2.8: Emotional Health

  • Page ID
    11674
  • Emotional well-being is a term that has been used increasingly in recent decades. The implications of decreased emotional well-being are related to mental health concerns such as stress, depression, and anxiety. These in turn can contribute to physical ill-health such as digestive disorders, sleep disturbances, and general lack of energy.[1] The profile of a person prone to emotional distress is usually someone with low self-esteem, pessimistic, very self-critical, etc. and people who need to constantly assert themselves through their behavior. They also tend to be afraid, overly worried about the future, and focused on the past.

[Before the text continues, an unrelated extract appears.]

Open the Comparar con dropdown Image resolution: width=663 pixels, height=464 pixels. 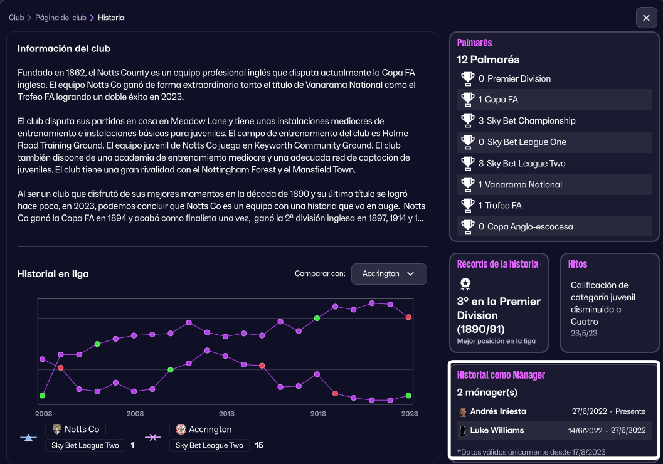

    On the positive side, enhanced emotional well-being is seen to contribute to upward spirals in increasing coping ability, self-esteem, performance and productivity at work, and even longevity. Thoughts determine feelings, and thoughts are nothing more than firings of neurons. And those feelings that thoughts generate make the body release extremely addicting substances like adrenaline and cortisol. Like with any other addiction, the need to continually feed off these addicting substances tends to make the body think and feel in a certain way. When someone decides to disengage from these emotional addictions, he/she must learn to think differently.

    Emotions and feelings are part of every step a person takes. A person must learn how to manage himself/herself in order to reach the maximum potential in all aspects of life. Good emotional health leads to better physical health, prevents diseases, and makes it possible to enjoy life and be happier. In this way you can become a “medicine person” through mirror neurons, those that lead to empathy and fire to imitate the emotions of others. Mirror neurons are what make you feel good when you’re with someone who is positive, cheerful and motivational. At the other extreme are the so-called “toxic people”, who make others around them feel bad.